> **What the task requires**
Read through the listing and copy every line that contains the word "height".
____________
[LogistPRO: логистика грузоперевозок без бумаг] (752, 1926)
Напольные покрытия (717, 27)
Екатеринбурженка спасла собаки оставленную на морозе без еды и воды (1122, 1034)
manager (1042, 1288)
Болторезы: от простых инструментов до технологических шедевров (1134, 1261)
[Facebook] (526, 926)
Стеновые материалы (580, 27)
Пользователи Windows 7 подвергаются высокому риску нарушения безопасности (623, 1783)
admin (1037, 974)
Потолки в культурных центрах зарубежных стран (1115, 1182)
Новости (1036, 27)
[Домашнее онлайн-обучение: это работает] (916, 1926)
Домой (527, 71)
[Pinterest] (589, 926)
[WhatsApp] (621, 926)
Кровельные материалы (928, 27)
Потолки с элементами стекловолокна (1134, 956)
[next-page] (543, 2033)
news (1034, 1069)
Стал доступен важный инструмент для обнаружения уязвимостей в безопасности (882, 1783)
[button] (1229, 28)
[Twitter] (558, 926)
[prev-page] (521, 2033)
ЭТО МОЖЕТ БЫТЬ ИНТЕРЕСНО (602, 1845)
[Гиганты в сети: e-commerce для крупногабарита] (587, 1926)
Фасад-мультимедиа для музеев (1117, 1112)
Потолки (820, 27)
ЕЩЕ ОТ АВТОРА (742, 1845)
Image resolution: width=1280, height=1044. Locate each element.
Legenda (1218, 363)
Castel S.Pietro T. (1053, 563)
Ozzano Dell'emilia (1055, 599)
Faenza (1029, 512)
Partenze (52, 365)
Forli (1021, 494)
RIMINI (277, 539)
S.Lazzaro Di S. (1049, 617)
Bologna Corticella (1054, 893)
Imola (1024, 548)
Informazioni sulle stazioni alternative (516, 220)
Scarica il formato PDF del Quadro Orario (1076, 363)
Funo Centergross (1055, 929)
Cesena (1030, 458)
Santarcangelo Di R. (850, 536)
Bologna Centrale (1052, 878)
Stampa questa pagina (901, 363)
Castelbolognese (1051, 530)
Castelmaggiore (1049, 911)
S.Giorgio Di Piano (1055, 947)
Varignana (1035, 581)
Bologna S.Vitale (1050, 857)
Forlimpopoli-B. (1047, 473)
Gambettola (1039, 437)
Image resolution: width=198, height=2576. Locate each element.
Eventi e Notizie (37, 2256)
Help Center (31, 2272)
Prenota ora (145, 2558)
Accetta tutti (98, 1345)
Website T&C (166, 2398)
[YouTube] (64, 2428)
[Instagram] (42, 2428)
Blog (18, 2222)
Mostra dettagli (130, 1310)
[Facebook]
____________
> **Result of the exercise**
Image resolution: width=1280, height=1044. Locate each element.
Image resolution: width=198, height=2576. Locate each element.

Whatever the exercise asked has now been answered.